## JOB
Set out every line of the records below as a JSON list of strings, one string per line, with blank lines omitted. Leave the pictures out of the list.

## DATA LINES
↓

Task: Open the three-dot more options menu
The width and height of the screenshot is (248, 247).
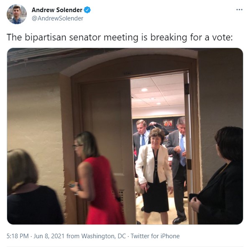Action: click(x=239, y=10)
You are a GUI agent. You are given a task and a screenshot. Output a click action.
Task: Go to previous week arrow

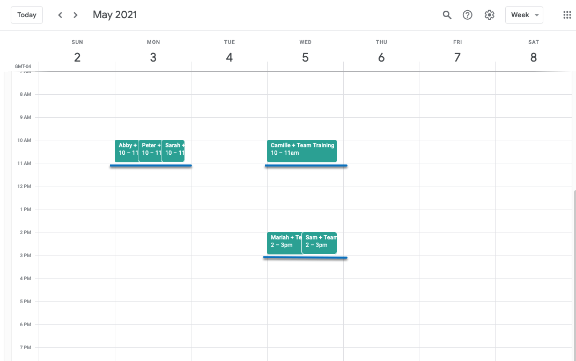(60, 15)
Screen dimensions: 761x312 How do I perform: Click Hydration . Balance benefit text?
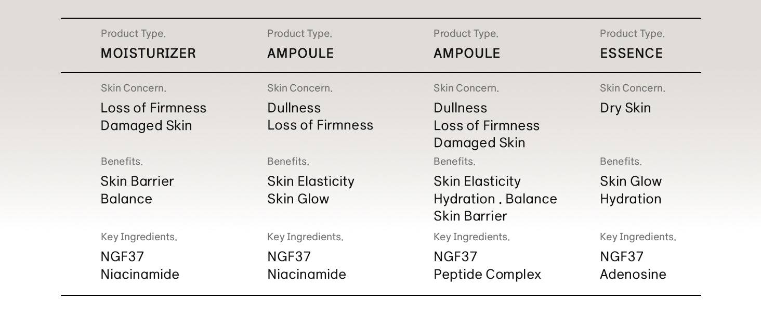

↑

## TASK ANSWER
[
  "Task: Open the three-dot more options menu",
  "The width and height of the screenshot is (248, 247).",
  "Action: click(x=239, y=10)",
  "You are a GUI agent. You are given a task and a screenshot. Output a click action.",
  "Task: Go to previous week arrow",
  "(60, 15)",
  "Screen dimensions: 761x312 How do I perform: Click Hydration . Balance benefit text?"
]